Посмотри: это вечер. Он горше осеннего ветра, но вечен
не порыв его горький – его драгоценное время,
память, что бронзой листвы осыпается, с солнцем сливаясь,
с солнцем сливаясь… развеяны в воздухе звонкие поцелуи
влюбленных, не знающих горечи осени, или же лучше
всех остальных ее знающих и оттого засиявших,
чтобы и вечером осени, солнцу подобно, взошли поцелуи,
чтобы ночью сияли они, свежие в лунном дыханье,
в лунном дыханье… колышутся в лунном дыханье и тени,
тени прошедшего, тени грядущего, тени живого:
воспоминанья забытые, слуха коснувшиеся предсказанья.
В лунной реке серебра, в золоте солнц поцелуев —
улицы города, скамейки, кафе, рестораны и парки.

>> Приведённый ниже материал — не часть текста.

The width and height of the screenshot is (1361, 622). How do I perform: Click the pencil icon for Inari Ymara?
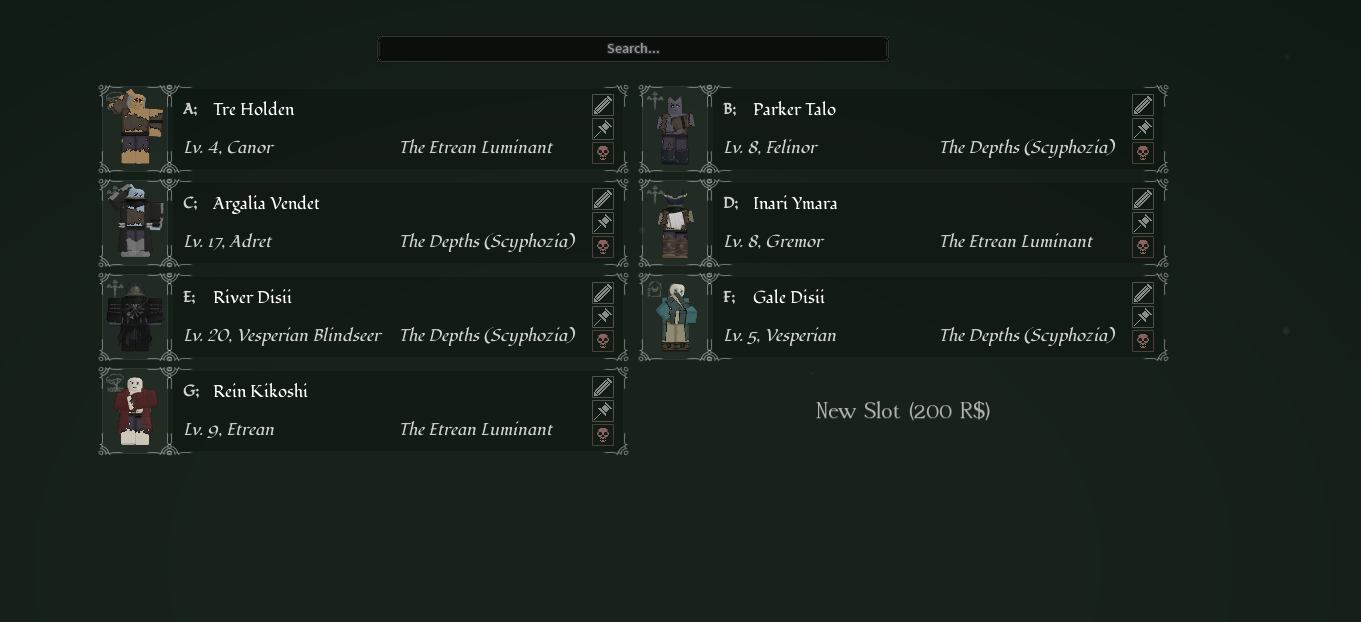1143,199
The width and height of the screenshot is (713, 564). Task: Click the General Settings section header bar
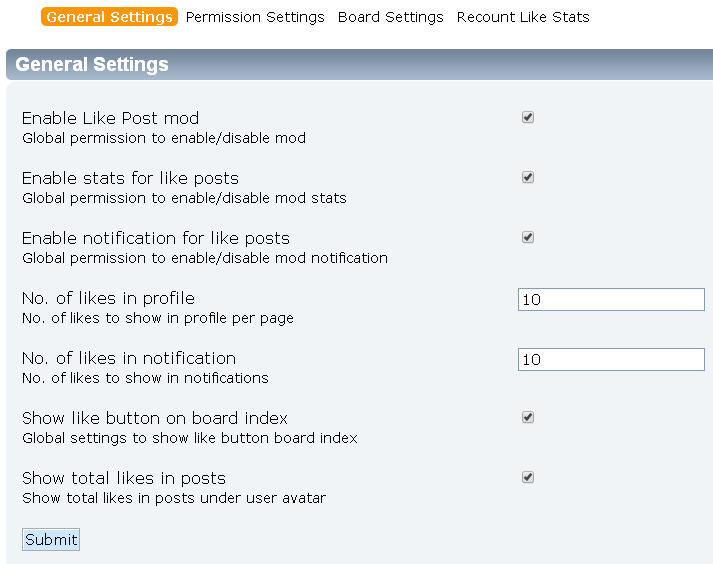coord(358,65)
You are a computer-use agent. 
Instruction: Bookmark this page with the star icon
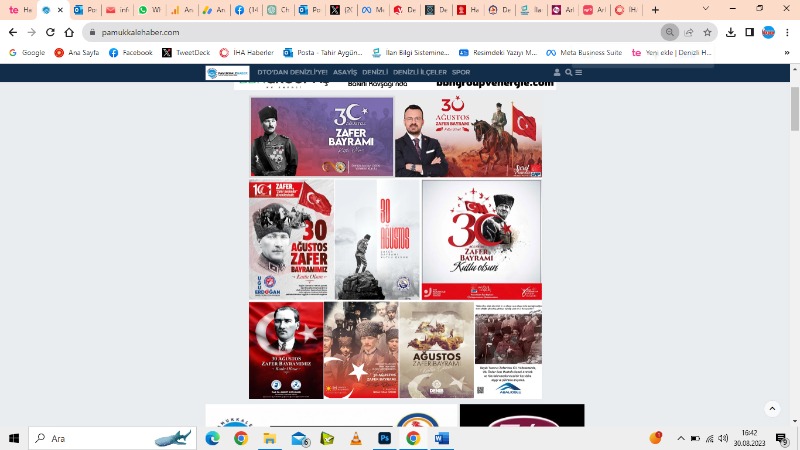707,32
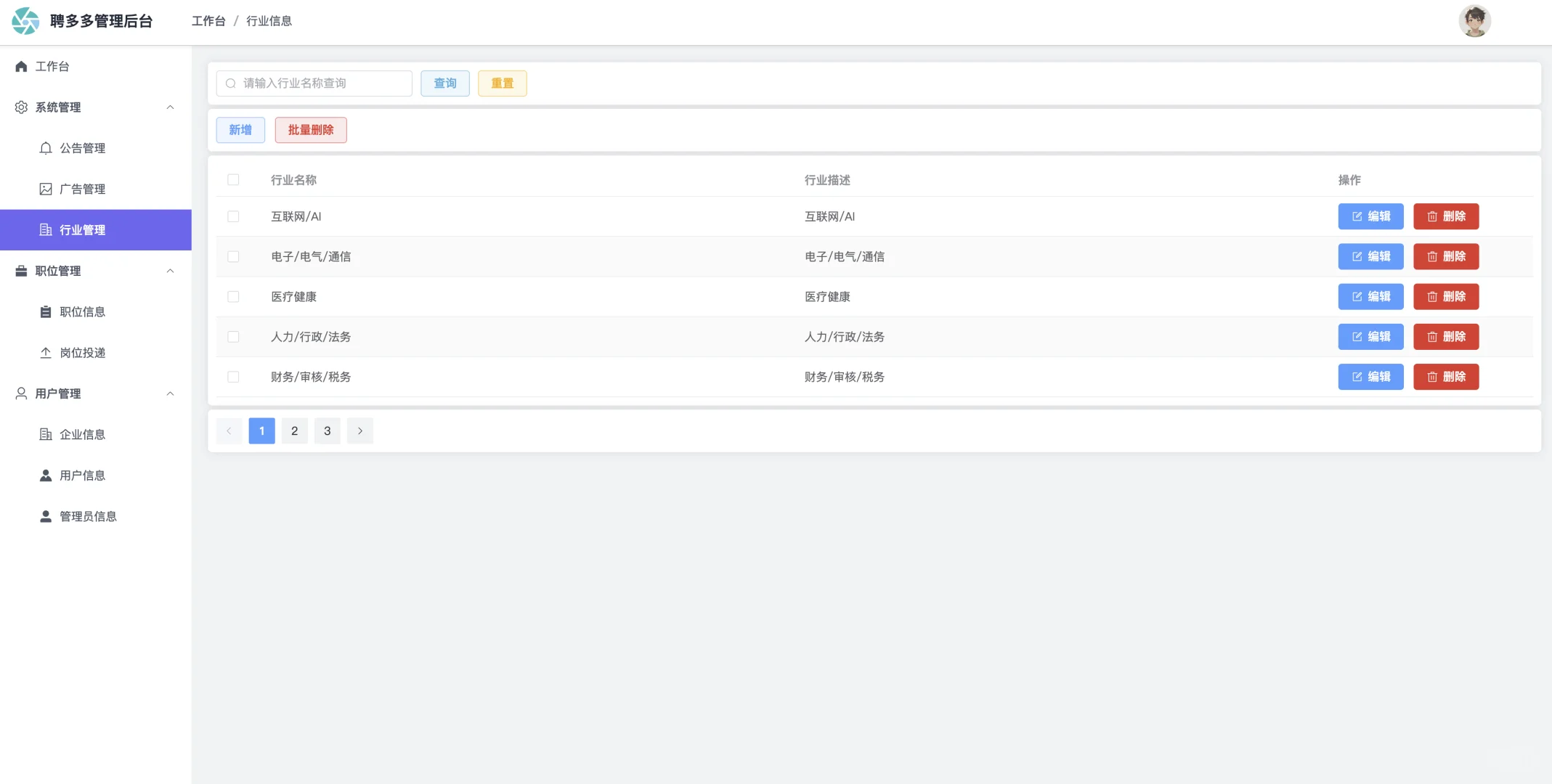This screenshot has height=784, width=1552.
Task: Check the box for 互联网/AI row
Action: coord(233,216)
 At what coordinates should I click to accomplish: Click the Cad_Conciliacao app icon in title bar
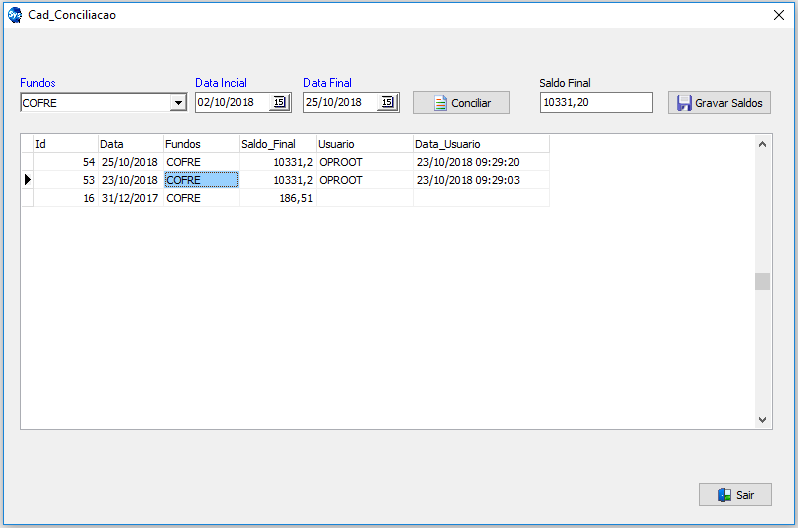point(14,15)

Парки и улицы города, а над ними и в них —
а над ними и в них – неспящее сердце.
Осенний вечер – вновь скрещенных наших рук
с луной танцующие тени.
Пьянея с нею светом, мы расслышим вдруг
листву колышимых видений.
Дождями осени пусть льются голоса,
Пусть осень – звон листвы опавшей.
Любовью звездною сияют небеса —
зимою тою запылавшей.
Осень – шелест страстный
слов и снов, листвы,
света звон неясный,
зоркость синевы.
Тонкость осязанья,
хрупкость немоты,
близость расстоянья
от и до мечты.
Мыслей истонченье,
ритмов миражи,
резкость золоченья,
ветра мятежи.
Многого не надо,
если сны слышны:
днем – печали сада.
ночью – тишины.
В преддверии снега,
в предвестии света —
безветрие поля,
предсмертие горя.
Морозы всю свежесть
и розы всю нежность
развеют по ветру
и верному сердцу.
Раскинутся дали
грядущие сами,
минувшие – с ними
под куполом сини.
И будет покоя
раздолье и воля.
Всевластие снега
и царствие света.
«Любимая проснулась. Нежность…»
Любимая проснулась. Нежность.
А за окном – снега, снега.
Всегда бела снегов безбрежность,
и нежность пламенна всегда.
И эта нежность в круговерти
все закружила – синеву
и белизну, и без усердья
рассвет явила наяву.
Напротив солнца – камень лунный
глядит, как зеркало, в него.
Улыбок, вздохов, взглядов руны —
не зазеркалья торжество!
Разлейся золотою негой,
о, поцелуй живой зари —
разлейся светом ты и снегом,
которым льются ноябри.
«Как первый снег, еще не отличимый…»
Как первый снег, еще не отличимый
от капелек, уже не отличимых
от первых нас целующих снежинок,
нисходит нежность, белая в ночи —
в таком простом, в таком нежданном платье,
в таком волшебном платье тишины,
и улыбается: нечаянно – так снег,
так первый снег нежданно осязаем,
как поцелуй, растаявший в руках,
не на устах еще запечатленный,
пока еще – обещанный устам.
Вот первый снег, навеки различимый
кристальностью снежинок дождевых,
вот капельки снежинок на устах!
«Любимая – рядом. Во сне…»
Любимая – рядом. Во сне
могу я быть нежным и слабым.
Мне нравится, что в тишине —
что в нашей с тобой тишине —
могу я быть истинно храбрым,
быть истинно – слабостью – храбрым,
когда ты так жмешься ко мне.
За окнами – города луг,
ноябрьская серая хмурость
и марево будущих вьюг,
моря милосердные вьюг,
в которых волнуется мудрость,
волнуется честности мудрость —
для воздуха чистого плуг.
Я – рядом, любимая. Спи.
Поведай своим мне дыханьем,
что видишь сейчас ты в степи —
в своих сновидений степи,
впусти меня – вместе мы станем
бродить в этой ясной степи.
Ведь сны зимой – звездная степь.
А после – проснемся. И здесь,
где хмурая осени серость,
расслышим мы нежную песнь
о том, что есть в серости – светлость.
«Умолкла ночь в беззвездности небесной и упала…»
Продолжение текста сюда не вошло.